→ AIM OF THE EXERCISE: Begin at the line containing "This screenshot has height=1316, width=913." and give again every line to the end of the records, exactly, without the pictures.

___ RECORD EXTRACTS

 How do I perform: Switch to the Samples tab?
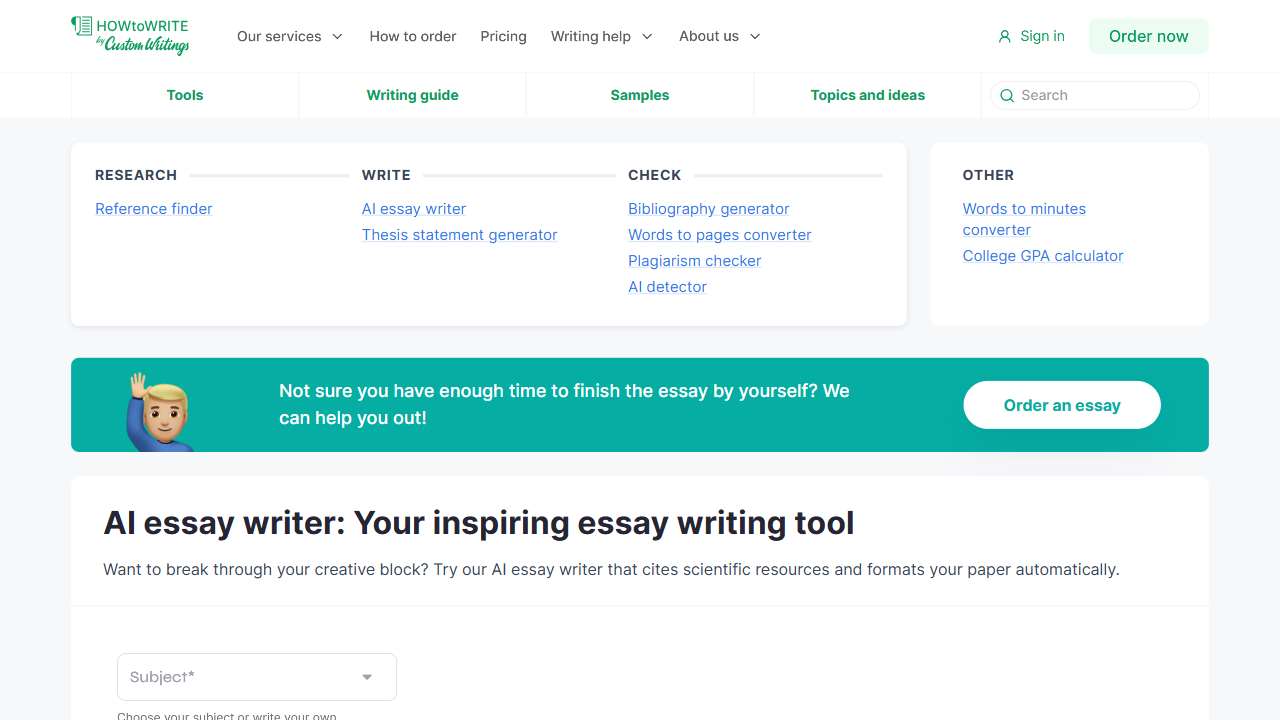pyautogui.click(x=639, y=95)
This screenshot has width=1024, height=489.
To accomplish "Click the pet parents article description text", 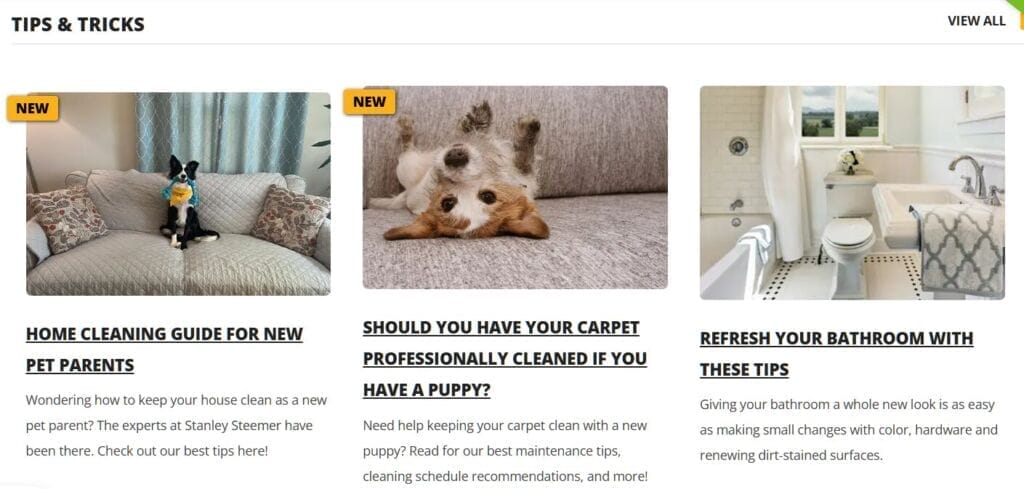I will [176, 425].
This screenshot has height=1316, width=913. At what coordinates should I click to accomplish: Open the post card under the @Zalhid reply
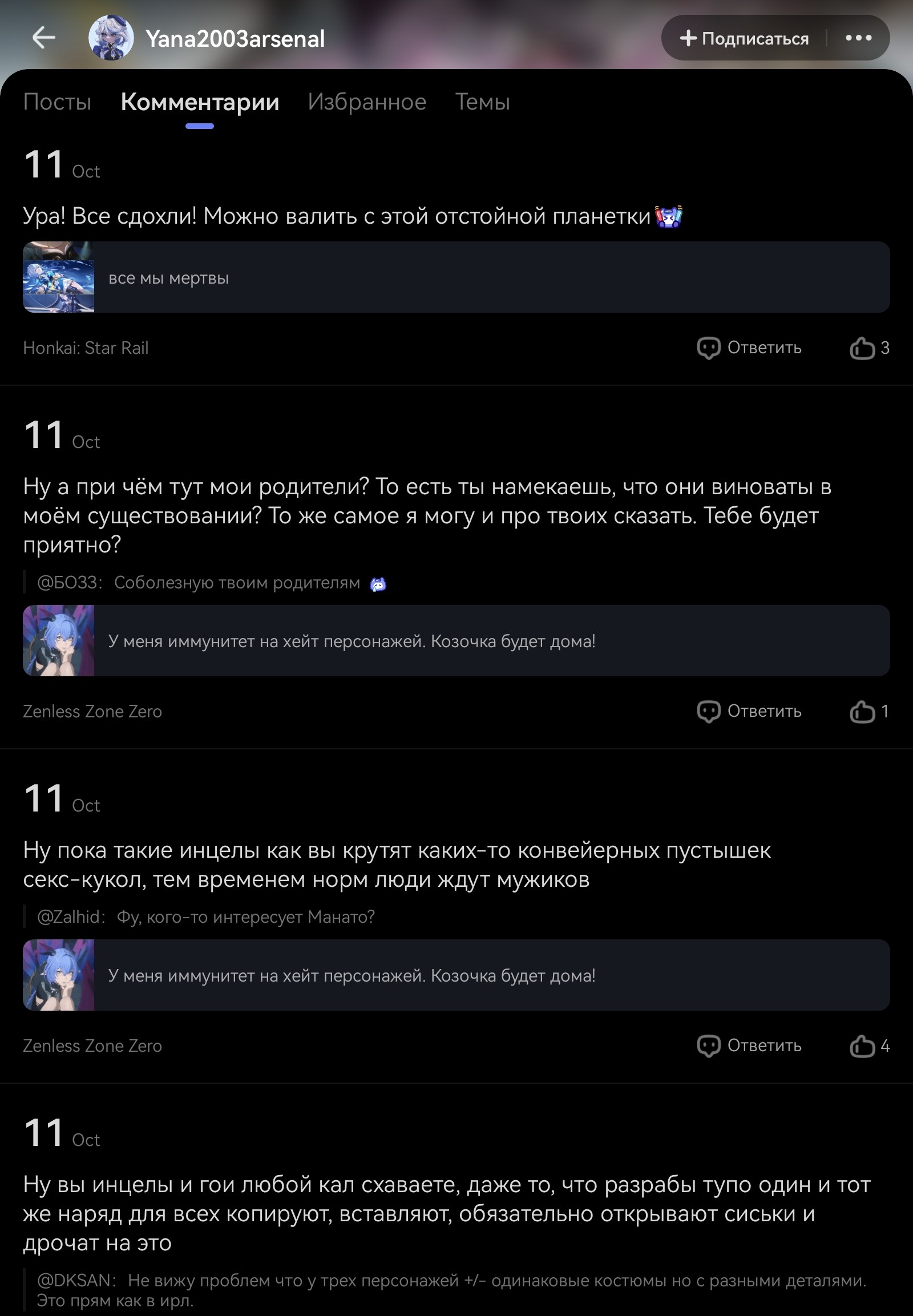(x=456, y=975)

______

→ RESULT:
This screenshot has height=1316, width=913. At what coordinates should I click to accomplish: Open the post card under the @Zalhid reply
(x=456, y=975)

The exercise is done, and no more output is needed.